Assigned task
Write down every entry once more, exactly as it reads.

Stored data
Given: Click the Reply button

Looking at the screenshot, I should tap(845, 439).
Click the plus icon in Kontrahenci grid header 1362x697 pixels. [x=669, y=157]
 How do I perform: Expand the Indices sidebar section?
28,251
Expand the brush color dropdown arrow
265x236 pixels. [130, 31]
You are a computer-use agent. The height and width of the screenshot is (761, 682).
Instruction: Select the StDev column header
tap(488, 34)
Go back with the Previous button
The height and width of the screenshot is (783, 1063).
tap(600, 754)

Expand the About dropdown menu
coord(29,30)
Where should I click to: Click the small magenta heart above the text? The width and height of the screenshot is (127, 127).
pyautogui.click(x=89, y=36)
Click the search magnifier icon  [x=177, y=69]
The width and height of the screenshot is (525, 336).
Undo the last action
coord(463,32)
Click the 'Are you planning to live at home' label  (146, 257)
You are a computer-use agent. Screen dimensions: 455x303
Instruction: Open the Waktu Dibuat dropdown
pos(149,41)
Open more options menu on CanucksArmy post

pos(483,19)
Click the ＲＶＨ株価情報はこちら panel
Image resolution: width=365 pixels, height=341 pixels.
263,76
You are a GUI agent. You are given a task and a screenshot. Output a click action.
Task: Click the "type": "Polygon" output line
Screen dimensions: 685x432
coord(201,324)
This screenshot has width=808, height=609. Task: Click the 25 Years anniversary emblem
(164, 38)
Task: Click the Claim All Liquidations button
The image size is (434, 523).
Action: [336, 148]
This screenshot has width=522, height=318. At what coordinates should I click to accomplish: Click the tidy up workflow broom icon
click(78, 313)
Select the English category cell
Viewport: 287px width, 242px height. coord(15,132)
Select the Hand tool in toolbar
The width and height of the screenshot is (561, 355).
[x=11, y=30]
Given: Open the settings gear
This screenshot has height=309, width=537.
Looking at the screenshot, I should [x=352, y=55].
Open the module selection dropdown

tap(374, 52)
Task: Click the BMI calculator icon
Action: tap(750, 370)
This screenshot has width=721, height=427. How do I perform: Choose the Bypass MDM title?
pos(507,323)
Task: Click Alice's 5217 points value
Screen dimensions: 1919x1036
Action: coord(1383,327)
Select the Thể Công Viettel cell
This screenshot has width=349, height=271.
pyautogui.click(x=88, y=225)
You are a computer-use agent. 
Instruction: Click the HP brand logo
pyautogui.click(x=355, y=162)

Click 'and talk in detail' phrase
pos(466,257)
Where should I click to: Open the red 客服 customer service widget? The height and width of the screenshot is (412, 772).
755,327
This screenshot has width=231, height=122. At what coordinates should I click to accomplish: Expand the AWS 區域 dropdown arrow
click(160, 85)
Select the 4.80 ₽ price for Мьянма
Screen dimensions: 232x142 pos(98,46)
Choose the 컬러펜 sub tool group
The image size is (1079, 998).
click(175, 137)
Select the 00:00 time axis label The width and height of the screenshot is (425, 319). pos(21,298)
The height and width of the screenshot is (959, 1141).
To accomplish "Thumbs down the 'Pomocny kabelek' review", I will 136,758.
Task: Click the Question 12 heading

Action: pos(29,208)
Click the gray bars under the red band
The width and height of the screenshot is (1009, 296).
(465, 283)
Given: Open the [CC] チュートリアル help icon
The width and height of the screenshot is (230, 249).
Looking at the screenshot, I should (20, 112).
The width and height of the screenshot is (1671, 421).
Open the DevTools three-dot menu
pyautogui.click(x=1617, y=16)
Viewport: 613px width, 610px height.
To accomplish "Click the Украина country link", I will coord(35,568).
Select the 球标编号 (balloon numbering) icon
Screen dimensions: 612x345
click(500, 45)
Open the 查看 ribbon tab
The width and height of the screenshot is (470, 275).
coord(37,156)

Output below
Given: Click the Reply button

Looking at the screenshot, I should tap(845, 439).
Click the plus icon in Kontrahenci grid header 1362x697 pixels. [x=669, y=157]
 How do I perform: Expand the Indices sidebar section?
28,251
Expand the brush color dropdown arrow
265x236 pixels. [130, 31]
You are a computer-use agent. The height and width of the screenshot is (761, 682).
Instruction: Select the StDev column header
tap(488, 34)
Go back with the Previous button
The height and width of the screenshot is (783, 1063).
tap(600, 754)

Expand the About dropdown menu
coord(29,30)
Where should I click to: Click the small magenta heart above the text? The width and height of the screenshot is (127, 127).
pyautogui.click(x=89, y=36)
Click the search magnifier icon  [x=177, y=69]
The width and height of the screenshot is (525, 336).
Undo the last action
coord(463,32)
Click the 'Are you planning to live at home' label  (146, 257)
You are a computer-use agent. Screen dimensions: 455x303
Instruction: Open the Waktu Dibuat dropdown
pos(149,41)
Open more options menu on CanucksArmy post

pos(483,19)
Click the ＲＶＨ株価情報はこちら panel
Image resolution: width=365 pixels, height=341 pixels.
263,76
You are a GUI agent. You are given a task and a screenshot. Output a click action.
Task: Click the "type": "Polygon" output line
Screen dimensions: 685x432
coord(201,324)
This screenshot has width=808, height=609. Task: Click the 25 Years anniversary emblem
(164, 38)
Task: Click the Claim All Liquidations button
The image size is (434, 523).
Action: [336, 148]
This screenshot has width=522, height=318. At what coordinates should I click to accomplish: Click the tidy up workflow broom icon
click(78, 313)
Select the English category cell
Viewport: 287px width, 242px height. coord(15,132)
Select the Hand tool in toolbar
The width and height of the screenshot is (561, 355).
[x=11, y=30]
Given: Open the settings gear
This screenshot has height=309, width=537.
Looking at the screenshot, I should [x=352, y=55].
Open the module selection dropdown

tap(374, 52)
Task: Click the BMI calculator icon
Action: tap(750, 370)
This screenshot has width=721, height=427. How do I perform: Choose the Bypass MDM title?
pos(507,323)
Task: Click Alice's 5217 points value
Screen dimensions: 1919x1036
Action: coord(1383,327)
Select the Thể Công Viettel cell
This screenshot has width=349, height=271.
pyautogui.click(x=88, y=225)
You are a computer-use agent. 
Instruction: Click the HP brand logo
pyautogui.click(x=355, y=162)

Click 'and talk in detail' phrase
pos(466,257)
Where should I click to: Open the red 客服 customer service widget? The height and width of the screenshot is (412, 772).
755,327
This screenshot has width=231, height=122. At what coordinates should I click to accomplish: Expand the AWS 區域 dropdown arrow
click(160, 85)
Select the 4.80 ₽ price for Мьянма
Screen dimensions: 232x142 pos(98,46)
Choose the 컬러펜 sub tool group
The image size is (1079, 998).
click(175, 137)
Select the 00:00 time axis label The width and height of the screenshot is (425, 319). pos(21,298)
The height and width of the screenshot is (959, 1141).
To accomplish "Thumbs down the 'Pomocny kabelek' review", I will 136,758.
Task: Click the Question 12 heading

Action: pos(29,208)
Click the gray bars under the red band
The width and height of the screenshot is (1009, 296).
(465, 283)
Given: Open the [CC] チュートリアル help icon
The width and height of the screenshot is (230, 249).
Looking at the screenshot, I should (20, 112).
The width and height of the screenshot is (1671, 421).
Open the DevTools three-dot menu
pyautogui.click(x=1617, y=16)
Viewport: 613px width, 610px height.
To accomplish "Click the Украина country link", I will coord(35,568).
Select the 球标编号 (balloon numbering) icon
Screen dimensions: 612x345
click(500, 45)
Open the 查看 ribbon tab
The width and height of the screenshot is (470, 275).
coord(37,156)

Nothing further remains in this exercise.